#### Information supplied:
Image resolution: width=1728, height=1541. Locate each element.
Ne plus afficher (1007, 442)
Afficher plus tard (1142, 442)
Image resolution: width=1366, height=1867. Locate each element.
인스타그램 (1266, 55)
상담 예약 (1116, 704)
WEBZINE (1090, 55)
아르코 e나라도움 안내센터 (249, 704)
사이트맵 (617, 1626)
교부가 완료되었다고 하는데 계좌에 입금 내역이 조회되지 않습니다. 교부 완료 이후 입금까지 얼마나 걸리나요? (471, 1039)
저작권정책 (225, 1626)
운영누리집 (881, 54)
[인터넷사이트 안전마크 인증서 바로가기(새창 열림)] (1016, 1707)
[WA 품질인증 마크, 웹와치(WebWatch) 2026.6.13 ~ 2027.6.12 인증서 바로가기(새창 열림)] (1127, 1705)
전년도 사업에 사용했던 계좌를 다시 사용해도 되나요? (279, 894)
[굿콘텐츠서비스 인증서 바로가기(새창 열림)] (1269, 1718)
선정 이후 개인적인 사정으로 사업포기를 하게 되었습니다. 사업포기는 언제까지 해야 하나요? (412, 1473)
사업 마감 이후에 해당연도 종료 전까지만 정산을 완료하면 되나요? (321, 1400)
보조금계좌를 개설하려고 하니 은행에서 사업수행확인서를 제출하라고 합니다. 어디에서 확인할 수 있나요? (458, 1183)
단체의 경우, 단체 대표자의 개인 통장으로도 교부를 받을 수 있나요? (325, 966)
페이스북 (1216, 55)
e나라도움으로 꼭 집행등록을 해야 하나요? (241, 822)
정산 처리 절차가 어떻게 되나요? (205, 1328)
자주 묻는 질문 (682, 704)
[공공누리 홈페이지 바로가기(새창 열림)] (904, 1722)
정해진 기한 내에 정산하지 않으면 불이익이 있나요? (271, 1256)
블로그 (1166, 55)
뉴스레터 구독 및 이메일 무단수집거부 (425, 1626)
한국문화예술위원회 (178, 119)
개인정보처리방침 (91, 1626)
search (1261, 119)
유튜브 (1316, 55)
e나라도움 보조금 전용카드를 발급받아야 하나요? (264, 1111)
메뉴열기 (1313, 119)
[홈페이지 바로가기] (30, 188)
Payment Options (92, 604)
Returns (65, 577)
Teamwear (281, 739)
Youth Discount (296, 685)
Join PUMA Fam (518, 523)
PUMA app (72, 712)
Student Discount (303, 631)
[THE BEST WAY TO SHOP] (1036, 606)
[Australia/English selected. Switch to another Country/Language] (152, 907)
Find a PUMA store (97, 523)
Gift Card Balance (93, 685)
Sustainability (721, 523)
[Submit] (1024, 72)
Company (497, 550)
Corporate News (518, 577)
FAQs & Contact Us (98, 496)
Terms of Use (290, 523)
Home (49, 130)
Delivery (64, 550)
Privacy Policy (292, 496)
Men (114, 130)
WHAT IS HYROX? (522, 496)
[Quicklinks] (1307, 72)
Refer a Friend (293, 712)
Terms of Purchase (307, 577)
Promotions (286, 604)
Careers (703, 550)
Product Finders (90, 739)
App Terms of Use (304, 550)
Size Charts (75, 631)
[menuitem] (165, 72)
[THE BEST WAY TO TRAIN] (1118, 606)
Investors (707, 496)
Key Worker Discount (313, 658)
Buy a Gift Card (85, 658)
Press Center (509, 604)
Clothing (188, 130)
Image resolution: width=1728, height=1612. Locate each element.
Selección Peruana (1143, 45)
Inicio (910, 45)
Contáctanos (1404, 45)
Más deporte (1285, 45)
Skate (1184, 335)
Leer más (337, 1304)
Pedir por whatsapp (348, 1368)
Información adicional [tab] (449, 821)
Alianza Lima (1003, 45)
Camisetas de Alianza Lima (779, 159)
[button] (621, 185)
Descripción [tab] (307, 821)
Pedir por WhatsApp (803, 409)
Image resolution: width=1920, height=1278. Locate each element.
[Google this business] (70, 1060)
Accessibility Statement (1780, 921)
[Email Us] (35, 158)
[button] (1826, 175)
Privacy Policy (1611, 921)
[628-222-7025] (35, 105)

#### About this task:
Your answer must consist of every line in the listing that contains "Pedir".

#### Task solution:
Pedir por whatsapp (348, 1368)
Pedir por WhatsApp (803, 409)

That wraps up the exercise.